**TEXT SEGMENT:**
+ + + +
After two years as full-time orienteer TG is back at university in St. Etienne since the summer for the last push before he can call himself a biologist. A title that Simone Niggli already has, by the way. Thierry has focused on ecology and animal life hopes after the exam for a job in a national park. Preferably someplace where there are good training possibilities. When Gueorgiou reports on his normal day, there is much that is like Simone’s.
“Most days there are 3-4 hours of studies, most often in the morning. In the morning I’ve already run, cycled, or swum about an hour. After lunch at noon, I need a nap when I train twice per day. In the afternoon I sit in front of the computer, if I don’t study, and around 5pm or 6pm in the evening, we have group training. In the evening, I rest or watch a movie.
When Skogssport was visiting Thierry invited us on a tour up on Mount Pilat. First to a huge ravine with a dam that could be from a James Bond movie where there is lots of running on small woods roads. Then past the village Le Besset and up towards the top where most of the maps are.
“We are going to have night orienteering here tonight,” says Thierry and points to a small meadow.
This is just before we are swallowed up by the fog and the light snow, and the snow cover gets deeper and deeper.
“It’s not usually like this in November. Hopefully it will disappear soon.”
+ + + +
**RECORDED DATA:**

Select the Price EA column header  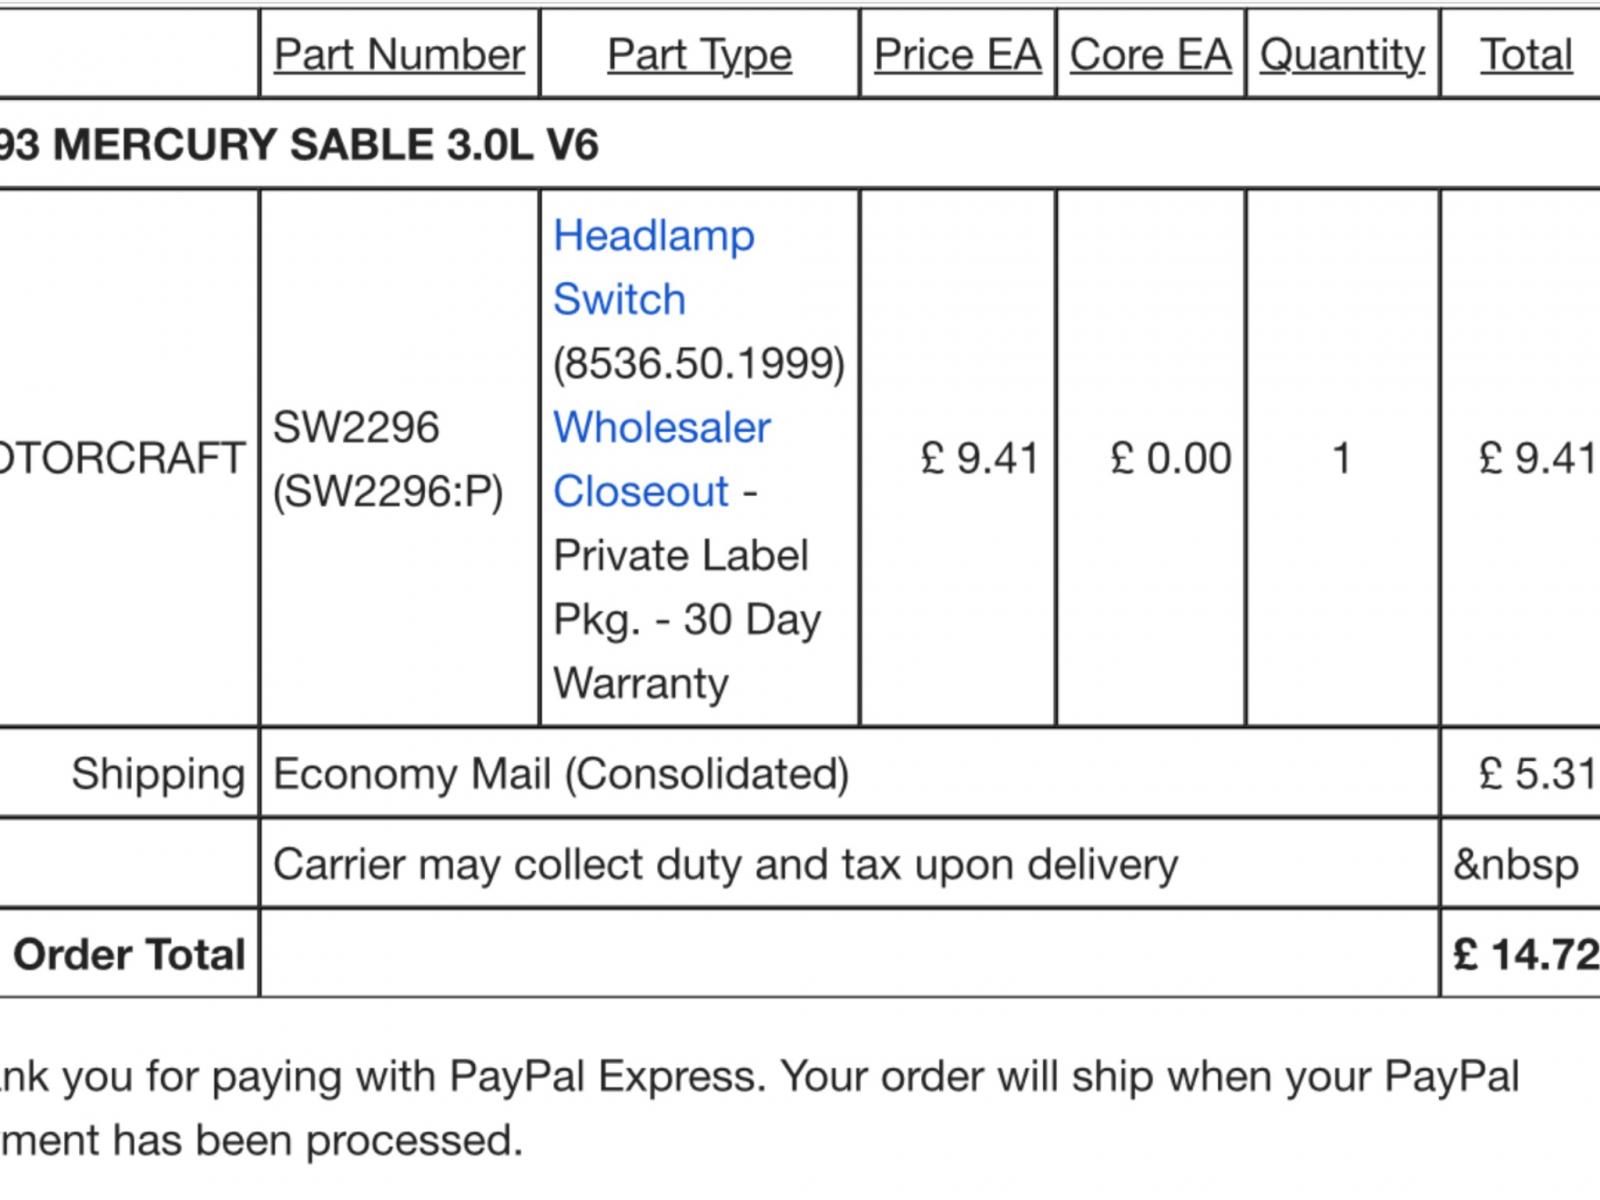click(x=957, y=54)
+ + + +
In the text about Thierry Gueorgiou, where does he hope to find a job after his exam?

In a national park, preferably somewhere with good training possibilities.